▶ _Given task_
Rewrite the data below with each "profile" swapped for "account", keeping everything else the same. Omit the pictures from your answer.

▶ _Provided data_
^^^^^^^^
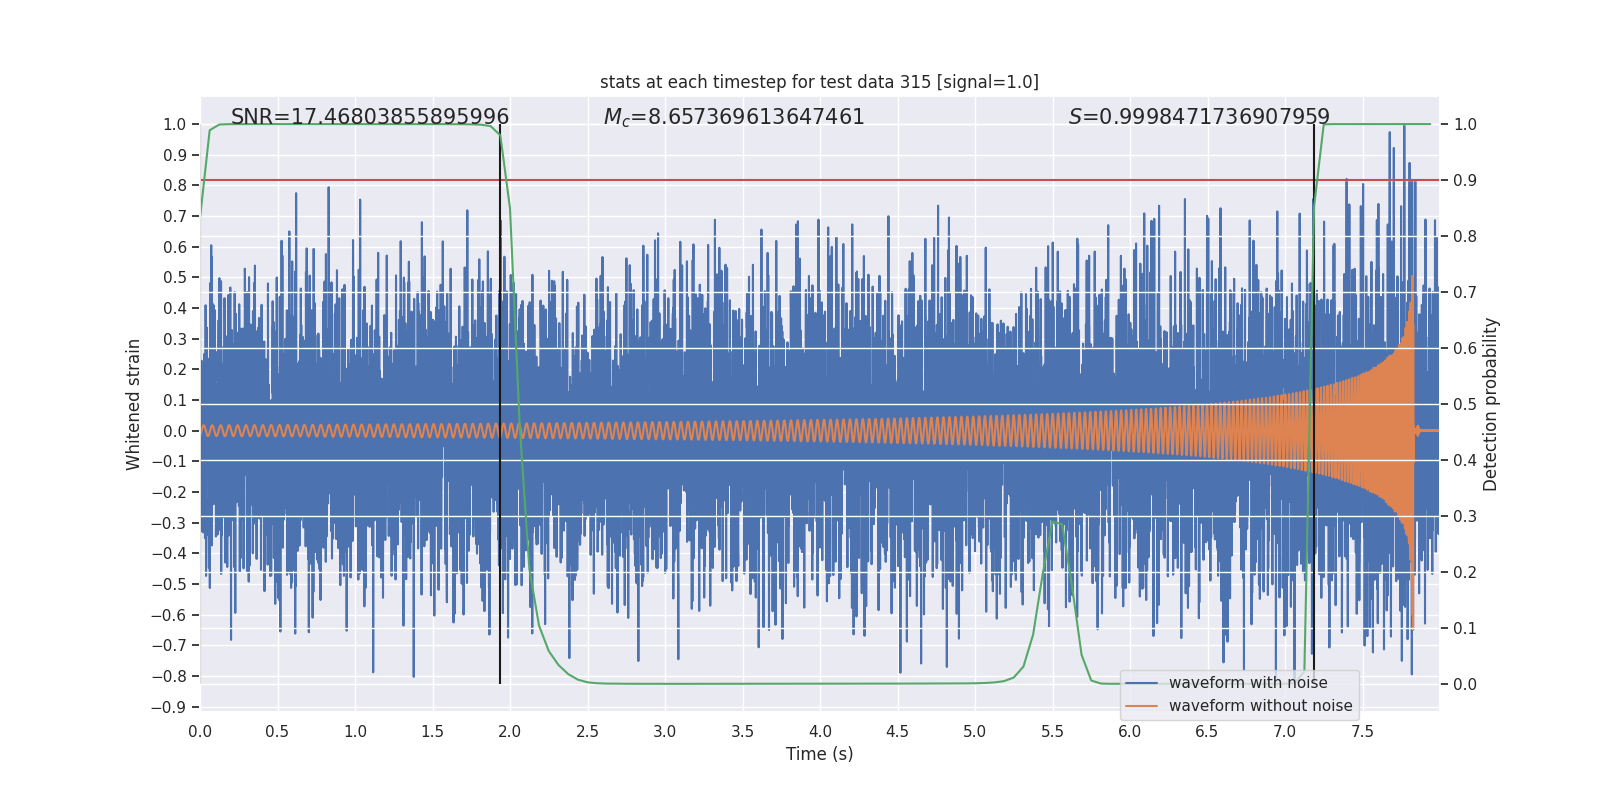Click the x-axis tick label 5.0

click(974, 732)
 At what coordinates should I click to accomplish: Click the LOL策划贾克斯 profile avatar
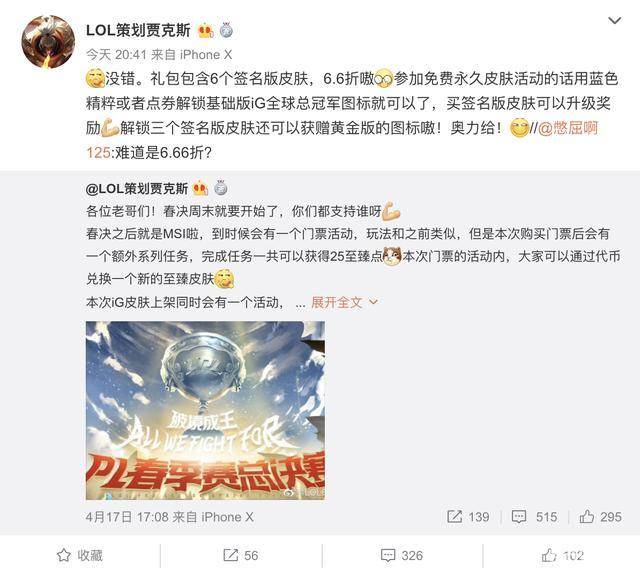click(x=48, y=41)
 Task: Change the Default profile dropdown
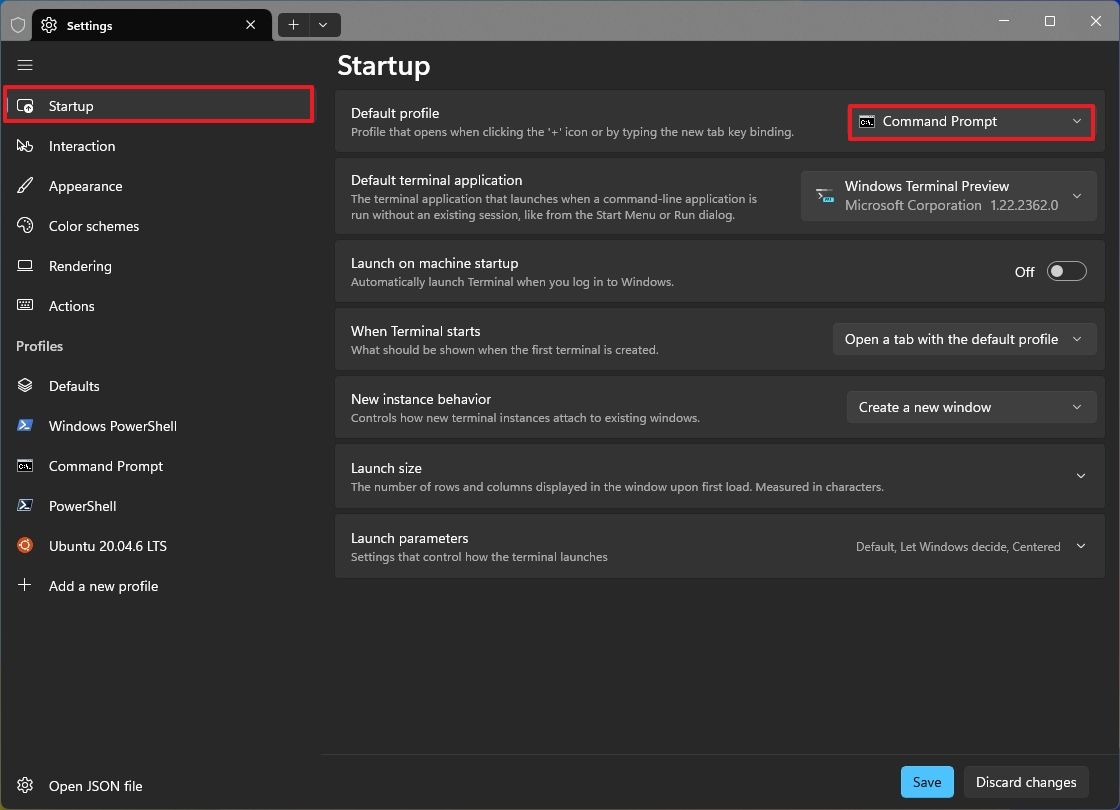point(970,121)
^^^^^^^^
▶ _Response to the exercise_
Click the x-axis tick label 5.0

click(974, 732)
 At what coordinates should I click to accomplish: Click the LOL策划贾克斯 account avatar
click(x=48, y=41)
 Task: Change the Default account dropdown
point(970,121)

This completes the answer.